He used getting into trouble as an outlet for his anger and loneliness. His mother didn't keep men whom he could look up to. Although she began spending a lot of time alone and didn't care much about men, since her prostitution days. At age 14 Warkos met a girl with a strange name; Tellaby. Tellaby gave his life purpose at a time when he was suicidal.
She was a pretty, decent and very respectful girl who came from a well-to-do family. Days in the park with her was his escape, it gave him a sense of normality. However he would go back to the real world, back home his mom had been enduring depression and took up smoking. She was stressed by the fact that her boss kept abusing her (emotionally and verbally). Warkos formed a gang at age 16, he recruited a few dysfunctional teens in the neighborhood who spent most of their time loafing and stealing. His dream was to make enough money to buy his mother a house, find his father - so to find function; whatever that meant.

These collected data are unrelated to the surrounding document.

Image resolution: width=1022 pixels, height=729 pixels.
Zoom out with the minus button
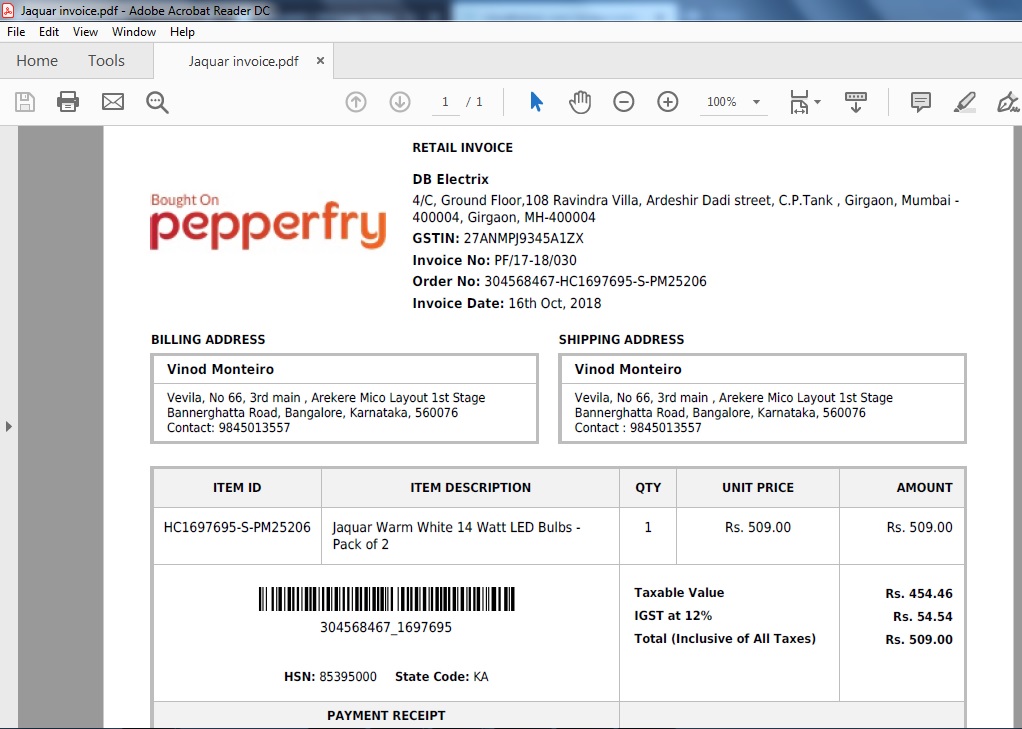[x=624, y=102]
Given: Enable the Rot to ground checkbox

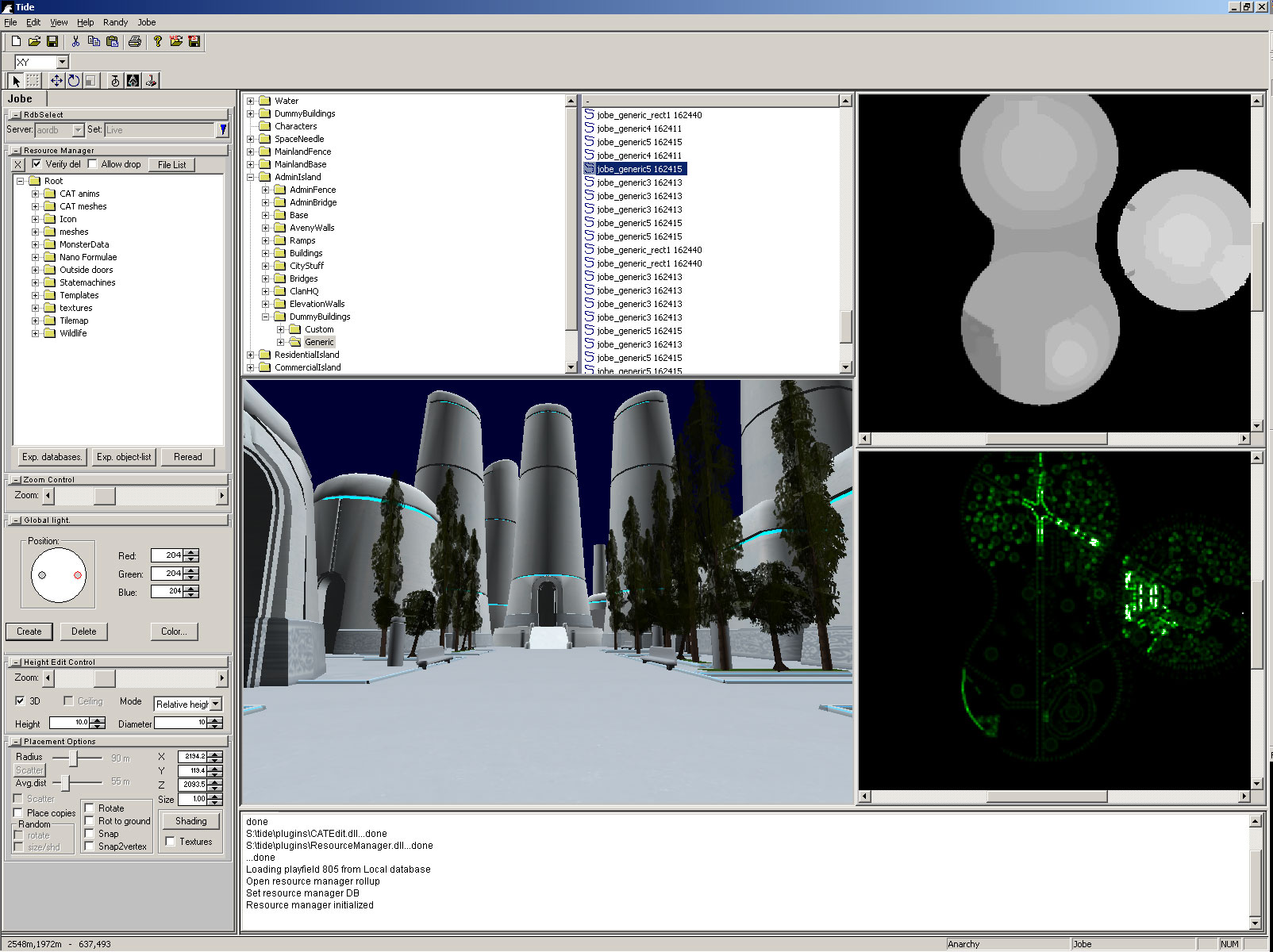Looking at the screenshot, I should 90,821.
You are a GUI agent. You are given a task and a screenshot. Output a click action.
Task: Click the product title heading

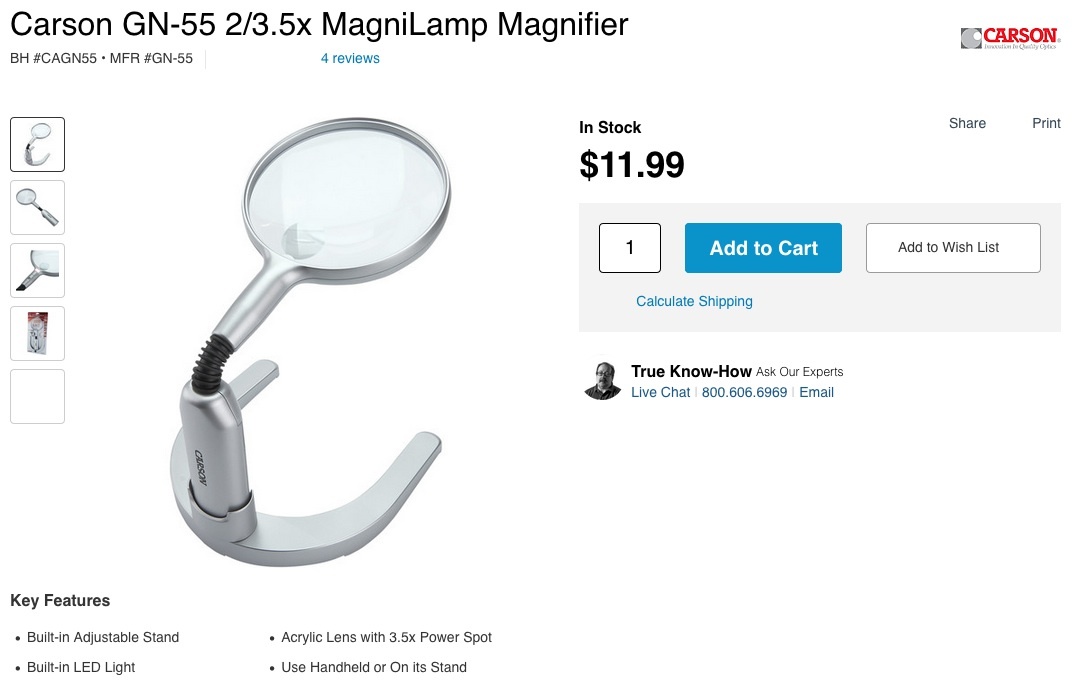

At age 17 Warkos got arrested for drug possession. He spent only 6months in prison as he had a witness who testified that the drugs were planted. The witness was paid by his gang of course. So he served 6 months for assaulting a police officer. All the while Tellaby got herself a boyfriend, he was a functional, smart boy who had a scholarship to study overseas at Oxford University. Tellaby's family approved of the relationship and pressured her to continue seeing him.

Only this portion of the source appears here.